Amnesty International: Egypt’s NSA uses systemic violations to intimidate activists into silence
On Wednesday, Amnesty International said that the National Security Agency in Egypt uses systemic violations against human rights and political activists. “Egypt’s feared National Security Agency is increasingly using a well-honed pattern of repeated summons, coercive questioning, arbitrary detention and torture – known informally as “monitoring” – against human rights and political activists to intimidate them into silence,” said Amnesty International.
In a report titled, “This will only end when you die’, Amnesty International added that the NSA, which is a ministry of interior police force that specialises in policing political cases, has escalated since 2019 its use of summons and coercive questioning, without prosecution warrants and in absence of defence lawyers. “The NSA officers conduct these measures without judicial orders or legal grounds in violation of international law and standards, as well as the Egyptian constitution and code of criminal procedures,” reads the report.

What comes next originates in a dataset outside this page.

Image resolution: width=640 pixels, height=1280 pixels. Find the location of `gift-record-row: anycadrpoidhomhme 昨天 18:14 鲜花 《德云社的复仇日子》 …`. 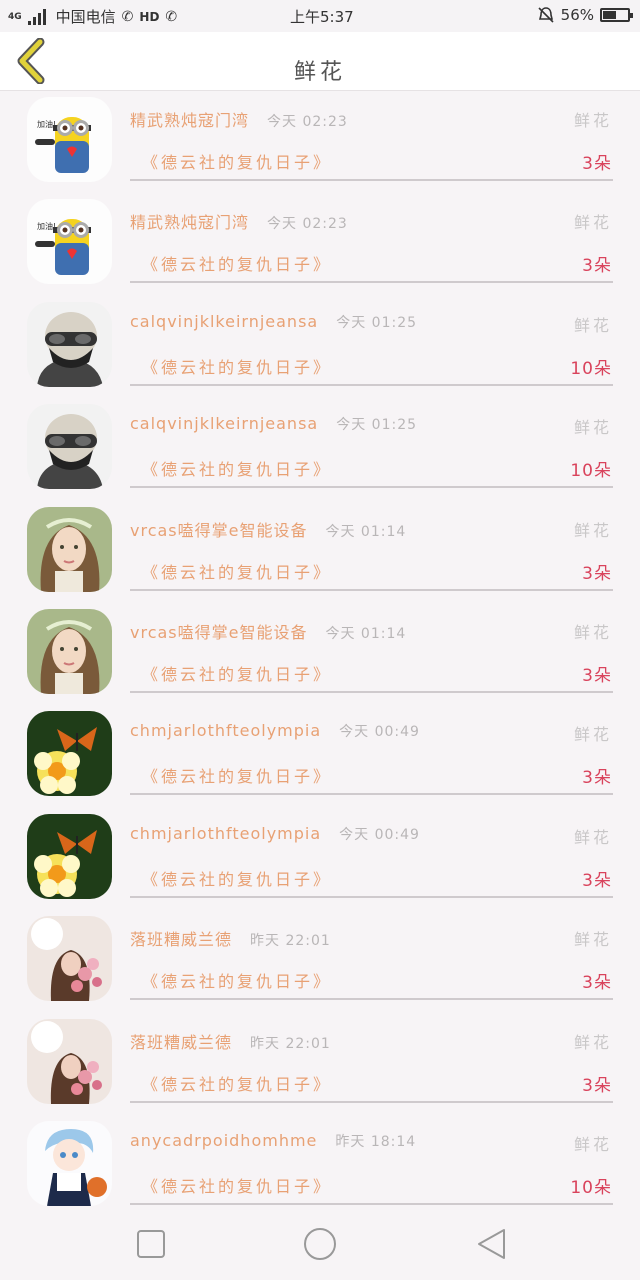

gift-record-row: anycadrpoidhomhme 昨天 18:14 鲜花 《德云社的复仇日子》 … is located at coordinates (320, 1166).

Amnesty’s report documented how the NSA used monitoring measures to intimidate 19 men and seven women between 2020 and 2021. Agency officers threatened the activists with imprisonment and torture against them and their families if they adhered to silence or equivocation during interrogations. “This new NSA tactic of persistent intimidation and harassment of activists, lawyers and NGO workers is one that is destroying lives,” said Philip Luther, Amnesty International’s Middle East and North Africa Director. Although the report asserted that it is impossible to survey the activities of this enormous agency, the organisations managed to gather information from six governorates, including Cairo, Giza, Alexandria, Qaluibya, Dakahliya and Gharbiya, what suggests widespread use of such violations.

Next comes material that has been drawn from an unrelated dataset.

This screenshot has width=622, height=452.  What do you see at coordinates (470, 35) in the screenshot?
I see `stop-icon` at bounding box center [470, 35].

Egyptian expert in security studies, Ahmed Sayed, commented on the report, telling Egypt Watch that the NSA was known of such activities during the mandate of the overthrown president Mohamed Hosni Mubarak, and its violations were among the main causes behind the 25th of January Revolution. After the revolution, the agency withdrew from public and changed its name from the “State Security Agency” to the “National Security Agency.” Sayed explained that under Mubarak, and in spite of the absolute power of the agency, it was possible to complain about violations before the public prosecution and their activities were limited, “but under Sisi, it turned to be a beast above any oversight,” said Sayed. Moreover, the prosecution has turned into an organ of the agency to legalise its persecution of activists.